Treat the annual insurance renewal as a strategic decision, with employee experience metrics seated alongside cost in the room.
Read the policy carefully, line by line, and require brokers to translate exclusions and waiting periods into plain language before signing.
Track claim approval rates, dispute volumes, and employee complaints as a standing part of the people analytics dashboard, with the same seriousness applied to engagement or attrition.
Stand alongside employees when claims fall into dispute, using the seniority of the HR function as a real form of advocacy.
Build health literacy and insurance literacy into Learning and Development, so that every manager understands how to support a team member through a medical event with dignity.
Reconsider any organisational habit of importing wellness, benefits, or HR frameworks from other markets without local adaptation, since the same logic that strains imported clinical procedures strains imported people procedures.
Bring the human cost of insurance into the boardroom, alongside the financial line, so leadership decisions reflect the full picture.
The Standard That Matters
The UAE has invested deeply in healthcare, and that investment deserves respect. The question reaching the leadership now is whether the insurance experience around that healthcare system still feels proportionate, dignified, and humane for the residents expected to rely on it. The same question reaches every organisation operating inside the country, because organisations stand inside the same system, shaping it from the inside.
That question matters for labourers on basic referral-based plans. It matters for employees inside lean corporate schemes. It matters for self-funded individuals facing impossible premiums. It matters for families worrying about age, illness, and future insurability.
Most of all, it matters because the founding spirit of this country has always placed human dignity at the centre of progress.
“On World Health Day, we renew our commitment to strengthening healthcare systems and preserving the wellbeing and dignity of people in the UAE and around the world.”
— President Sheikh Mohamed bin Zayed Al Nahyan
That is the standard by which this issue is offered for review.

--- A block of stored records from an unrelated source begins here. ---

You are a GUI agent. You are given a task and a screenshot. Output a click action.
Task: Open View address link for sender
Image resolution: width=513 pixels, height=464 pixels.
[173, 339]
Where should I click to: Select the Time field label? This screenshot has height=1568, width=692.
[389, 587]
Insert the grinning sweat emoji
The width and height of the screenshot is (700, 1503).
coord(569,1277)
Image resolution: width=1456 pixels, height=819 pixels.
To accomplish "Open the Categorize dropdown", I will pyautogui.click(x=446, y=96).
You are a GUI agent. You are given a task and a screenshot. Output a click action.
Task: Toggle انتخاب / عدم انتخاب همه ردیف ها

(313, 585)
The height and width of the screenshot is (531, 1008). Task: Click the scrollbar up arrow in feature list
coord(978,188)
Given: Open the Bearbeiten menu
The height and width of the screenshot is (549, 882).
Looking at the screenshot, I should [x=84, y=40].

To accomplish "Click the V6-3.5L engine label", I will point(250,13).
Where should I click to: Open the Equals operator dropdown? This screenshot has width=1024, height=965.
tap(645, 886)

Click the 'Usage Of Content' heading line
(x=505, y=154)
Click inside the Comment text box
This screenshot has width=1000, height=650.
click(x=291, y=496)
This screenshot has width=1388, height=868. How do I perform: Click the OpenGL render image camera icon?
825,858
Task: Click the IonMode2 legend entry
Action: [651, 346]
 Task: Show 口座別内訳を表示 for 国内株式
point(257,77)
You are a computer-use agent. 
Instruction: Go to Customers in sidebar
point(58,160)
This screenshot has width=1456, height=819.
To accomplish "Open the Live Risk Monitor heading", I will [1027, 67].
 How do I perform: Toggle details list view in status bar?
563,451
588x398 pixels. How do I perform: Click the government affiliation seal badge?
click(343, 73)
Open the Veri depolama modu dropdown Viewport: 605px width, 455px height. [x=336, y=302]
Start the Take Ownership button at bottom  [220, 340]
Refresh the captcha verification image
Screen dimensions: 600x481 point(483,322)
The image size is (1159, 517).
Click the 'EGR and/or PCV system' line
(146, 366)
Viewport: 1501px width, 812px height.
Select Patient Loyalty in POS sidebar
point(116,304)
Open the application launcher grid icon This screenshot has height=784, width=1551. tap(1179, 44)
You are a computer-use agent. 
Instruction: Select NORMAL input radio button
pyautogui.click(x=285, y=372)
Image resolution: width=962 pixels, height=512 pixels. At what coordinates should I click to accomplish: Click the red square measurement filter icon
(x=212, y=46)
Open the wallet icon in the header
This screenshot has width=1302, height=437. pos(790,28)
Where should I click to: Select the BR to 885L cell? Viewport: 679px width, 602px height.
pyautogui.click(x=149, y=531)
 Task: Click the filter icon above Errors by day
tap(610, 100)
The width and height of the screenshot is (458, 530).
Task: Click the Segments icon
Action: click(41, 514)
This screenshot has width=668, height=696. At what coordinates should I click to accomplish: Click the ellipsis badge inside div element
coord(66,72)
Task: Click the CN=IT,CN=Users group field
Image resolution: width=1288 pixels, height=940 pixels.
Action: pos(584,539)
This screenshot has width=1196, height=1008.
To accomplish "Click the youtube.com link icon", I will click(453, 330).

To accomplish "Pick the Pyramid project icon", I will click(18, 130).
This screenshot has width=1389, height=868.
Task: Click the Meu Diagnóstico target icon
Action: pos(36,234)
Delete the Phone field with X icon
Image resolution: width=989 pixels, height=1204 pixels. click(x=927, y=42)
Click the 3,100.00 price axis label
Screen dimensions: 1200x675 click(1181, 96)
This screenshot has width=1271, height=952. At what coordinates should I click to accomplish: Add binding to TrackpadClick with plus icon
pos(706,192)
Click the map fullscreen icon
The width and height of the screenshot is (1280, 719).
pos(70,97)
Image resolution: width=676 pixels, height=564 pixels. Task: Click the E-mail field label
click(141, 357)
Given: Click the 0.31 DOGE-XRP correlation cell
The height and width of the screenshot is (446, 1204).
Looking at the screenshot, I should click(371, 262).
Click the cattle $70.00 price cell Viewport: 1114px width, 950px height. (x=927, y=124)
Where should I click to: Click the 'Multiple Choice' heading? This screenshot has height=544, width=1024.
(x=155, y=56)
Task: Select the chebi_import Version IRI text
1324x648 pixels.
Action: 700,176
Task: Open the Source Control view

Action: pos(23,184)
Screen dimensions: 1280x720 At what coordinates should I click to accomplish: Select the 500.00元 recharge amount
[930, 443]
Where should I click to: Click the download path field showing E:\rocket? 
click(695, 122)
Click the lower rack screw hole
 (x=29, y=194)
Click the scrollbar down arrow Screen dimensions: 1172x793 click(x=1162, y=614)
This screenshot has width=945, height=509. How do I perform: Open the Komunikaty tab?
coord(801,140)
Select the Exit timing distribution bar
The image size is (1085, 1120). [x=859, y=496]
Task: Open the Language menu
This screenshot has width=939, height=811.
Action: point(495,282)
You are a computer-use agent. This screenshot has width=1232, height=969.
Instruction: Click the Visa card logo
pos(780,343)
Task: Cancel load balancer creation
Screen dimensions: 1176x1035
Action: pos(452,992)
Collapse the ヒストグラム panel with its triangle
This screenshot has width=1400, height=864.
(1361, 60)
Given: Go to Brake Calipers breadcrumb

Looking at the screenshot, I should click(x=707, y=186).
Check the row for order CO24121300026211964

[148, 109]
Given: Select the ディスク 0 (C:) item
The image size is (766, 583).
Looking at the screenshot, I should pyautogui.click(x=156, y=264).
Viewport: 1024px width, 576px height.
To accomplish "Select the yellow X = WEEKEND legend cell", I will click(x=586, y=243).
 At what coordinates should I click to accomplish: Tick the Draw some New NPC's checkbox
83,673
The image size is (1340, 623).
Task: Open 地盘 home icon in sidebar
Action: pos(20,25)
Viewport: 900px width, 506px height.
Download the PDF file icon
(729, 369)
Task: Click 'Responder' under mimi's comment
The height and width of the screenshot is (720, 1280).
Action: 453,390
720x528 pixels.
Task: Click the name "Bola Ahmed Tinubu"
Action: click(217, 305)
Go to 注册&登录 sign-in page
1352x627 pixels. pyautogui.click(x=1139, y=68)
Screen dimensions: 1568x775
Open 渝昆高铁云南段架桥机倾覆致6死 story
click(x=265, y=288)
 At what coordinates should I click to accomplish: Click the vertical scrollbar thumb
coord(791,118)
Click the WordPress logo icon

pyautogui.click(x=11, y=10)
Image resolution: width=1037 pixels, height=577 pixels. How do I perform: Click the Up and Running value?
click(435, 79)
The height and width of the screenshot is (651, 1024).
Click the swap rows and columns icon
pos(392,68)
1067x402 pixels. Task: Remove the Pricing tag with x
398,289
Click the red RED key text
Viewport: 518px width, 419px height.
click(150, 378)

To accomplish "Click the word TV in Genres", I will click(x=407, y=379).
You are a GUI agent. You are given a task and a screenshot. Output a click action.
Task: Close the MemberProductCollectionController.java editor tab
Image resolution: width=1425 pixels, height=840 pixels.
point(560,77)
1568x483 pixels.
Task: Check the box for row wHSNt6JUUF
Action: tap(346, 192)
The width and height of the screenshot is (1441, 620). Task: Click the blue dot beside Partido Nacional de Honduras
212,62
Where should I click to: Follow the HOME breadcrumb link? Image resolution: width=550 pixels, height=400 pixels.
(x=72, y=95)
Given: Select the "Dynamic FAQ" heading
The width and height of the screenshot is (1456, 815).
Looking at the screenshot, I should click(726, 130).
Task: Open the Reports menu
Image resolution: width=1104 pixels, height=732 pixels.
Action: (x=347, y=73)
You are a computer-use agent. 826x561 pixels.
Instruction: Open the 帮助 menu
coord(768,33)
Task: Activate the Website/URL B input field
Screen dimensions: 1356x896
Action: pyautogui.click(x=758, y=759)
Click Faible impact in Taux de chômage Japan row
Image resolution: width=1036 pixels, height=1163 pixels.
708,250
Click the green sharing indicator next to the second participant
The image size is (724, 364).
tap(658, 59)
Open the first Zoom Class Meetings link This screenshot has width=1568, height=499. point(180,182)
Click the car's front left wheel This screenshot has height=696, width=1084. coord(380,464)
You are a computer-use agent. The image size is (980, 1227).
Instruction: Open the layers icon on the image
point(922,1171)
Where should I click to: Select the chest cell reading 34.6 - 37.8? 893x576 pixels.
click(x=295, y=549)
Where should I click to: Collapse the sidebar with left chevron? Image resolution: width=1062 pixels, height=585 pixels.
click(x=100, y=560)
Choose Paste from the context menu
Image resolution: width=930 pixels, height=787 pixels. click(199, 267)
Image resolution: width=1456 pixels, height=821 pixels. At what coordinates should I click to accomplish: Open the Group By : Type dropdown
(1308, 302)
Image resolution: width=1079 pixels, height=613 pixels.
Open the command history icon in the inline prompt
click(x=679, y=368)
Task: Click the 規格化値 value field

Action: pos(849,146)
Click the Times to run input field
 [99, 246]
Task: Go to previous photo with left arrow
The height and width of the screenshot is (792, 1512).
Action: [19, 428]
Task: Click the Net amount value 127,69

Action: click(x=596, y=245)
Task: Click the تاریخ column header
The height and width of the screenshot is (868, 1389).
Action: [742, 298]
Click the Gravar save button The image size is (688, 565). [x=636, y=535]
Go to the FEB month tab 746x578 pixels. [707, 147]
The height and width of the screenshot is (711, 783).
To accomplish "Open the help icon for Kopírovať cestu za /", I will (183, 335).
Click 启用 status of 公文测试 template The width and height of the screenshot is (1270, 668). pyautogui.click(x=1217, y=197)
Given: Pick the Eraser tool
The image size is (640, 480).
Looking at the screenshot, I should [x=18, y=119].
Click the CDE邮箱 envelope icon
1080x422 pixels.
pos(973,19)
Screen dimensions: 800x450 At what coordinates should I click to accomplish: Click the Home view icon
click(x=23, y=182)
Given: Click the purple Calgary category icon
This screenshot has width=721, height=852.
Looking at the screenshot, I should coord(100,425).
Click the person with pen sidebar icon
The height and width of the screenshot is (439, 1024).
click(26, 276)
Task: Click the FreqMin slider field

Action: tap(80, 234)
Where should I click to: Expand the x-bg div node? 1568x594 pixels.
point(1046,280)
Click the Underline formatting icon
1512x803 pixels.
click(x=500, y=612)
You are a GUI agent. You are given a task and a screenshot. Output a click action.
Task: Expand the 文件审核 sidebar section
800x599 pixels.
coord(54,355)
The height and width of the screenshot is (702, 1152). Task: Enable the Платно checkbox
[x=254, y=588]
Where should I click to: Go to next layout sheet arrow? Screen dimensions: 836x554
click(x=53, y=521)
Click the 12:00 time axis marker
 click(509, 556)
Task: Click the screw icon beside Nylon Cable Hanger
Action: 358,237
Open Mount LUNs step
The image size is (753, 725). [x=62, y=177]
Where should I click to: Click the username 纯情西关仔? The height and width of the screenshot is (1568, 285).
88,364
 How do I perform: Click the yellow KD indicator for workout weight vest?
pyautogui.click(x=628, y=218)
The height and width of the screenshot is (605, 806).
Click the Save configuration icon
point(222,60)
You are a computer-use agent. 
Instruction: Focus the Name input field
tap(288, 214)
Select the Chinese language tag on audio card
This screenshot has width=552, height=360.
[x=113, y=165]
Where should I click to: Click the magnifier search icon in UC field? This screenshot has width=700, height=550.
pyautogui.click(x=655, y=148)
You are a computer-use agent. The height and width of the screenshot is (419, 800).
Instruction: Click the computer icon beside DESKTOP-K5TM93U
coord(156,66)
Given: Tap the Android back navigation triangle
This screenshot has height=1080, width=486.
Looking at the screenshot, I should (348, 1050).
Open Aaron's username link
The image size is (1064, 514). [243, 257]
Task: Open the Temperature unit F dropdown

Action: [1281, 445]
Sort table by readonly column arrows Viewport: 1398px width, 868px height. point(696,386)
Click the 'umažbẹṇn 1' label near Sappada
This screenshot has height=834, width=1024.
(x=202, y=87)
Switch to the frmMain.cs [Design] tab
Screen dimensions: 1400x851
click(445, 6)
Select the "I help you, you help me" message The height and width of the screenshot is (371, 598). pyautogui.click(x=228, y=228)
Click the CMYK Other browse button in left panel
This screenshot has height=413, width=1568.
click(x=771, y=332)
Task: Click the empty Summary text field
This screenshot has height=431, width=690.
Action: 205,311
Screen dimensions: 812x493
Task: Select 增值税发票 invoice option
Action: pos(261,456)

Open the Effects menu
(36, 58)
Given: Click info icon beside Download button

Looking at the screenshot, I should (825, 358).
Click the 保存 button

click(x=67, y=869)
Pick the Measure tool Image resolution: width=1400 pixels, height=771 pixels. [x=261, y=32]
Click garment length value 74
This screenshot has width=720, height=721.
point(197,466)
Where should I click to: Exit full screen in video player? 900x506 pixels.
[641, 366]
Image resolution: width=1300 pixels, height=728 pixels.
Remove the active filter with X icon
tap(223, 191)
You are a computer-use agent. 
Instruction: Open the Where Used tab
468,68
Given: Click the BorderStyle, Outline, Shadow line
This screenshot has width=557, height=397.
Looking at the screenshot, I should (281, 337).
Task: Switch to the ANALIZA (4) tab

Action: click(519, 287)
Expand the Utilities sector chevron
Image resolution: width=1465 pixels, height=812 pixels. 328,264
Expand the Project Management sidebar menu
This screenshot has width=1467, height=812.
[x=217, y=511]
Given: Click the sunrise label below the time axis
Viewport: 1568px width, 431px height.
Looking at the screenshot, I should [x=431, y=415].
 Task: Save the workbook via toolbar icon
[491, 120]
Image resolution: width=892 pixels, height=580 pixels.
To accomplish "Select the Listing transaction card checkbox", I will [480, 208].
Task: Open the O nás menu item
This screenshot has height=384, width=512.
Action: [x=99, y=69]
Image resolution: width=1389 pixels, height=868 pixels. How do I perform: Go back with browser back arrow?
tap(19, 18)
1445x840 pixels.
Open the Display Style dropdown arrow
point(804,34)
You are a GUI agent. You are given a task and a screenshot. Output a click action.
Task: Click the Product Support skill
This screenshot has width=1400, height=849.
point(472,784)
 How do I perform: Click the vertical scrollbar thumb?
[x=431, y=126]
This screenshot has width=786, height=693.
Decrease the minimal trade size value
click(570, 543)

The deeper question goes beyond whether the UAE has good hospitals. It does. The deeper question goes beyond whether insurance is necessary. It is. The deeper question asks whether the cost, design, and interpretation of health insurance still feel proportionate, dignified, and humane for the people expected to rely on it.
When residents across many income levels feel that one clause, one diagnosis, one broker failure, one referral bottleneck, or one renewal cycle can tip them from security into fear, the human side of the system is calling for the leadership’s attention. The same call reaches every organisation that signs a renewal document on behalf of its people.
Medicine should retain its human purpose. Insurance should remain a shield against financial destruction, alongside the medicine it accompanies. Organisations should remain the trusted intermediary between the system and the worker, rather than a silent partner in the worker’s exposure.
This appeal is offered with respect, and with confidence in the leadership of the United Arab Emirates and in the maturity of the HR profession across the country. The country has done extraordinary things by listening to its people. The hope behind this appeal is that, once again, such listening leads to refinement, to humanity, and to the kind of progress that honours both the founding vision and the lives quietly carrying the country forward each day.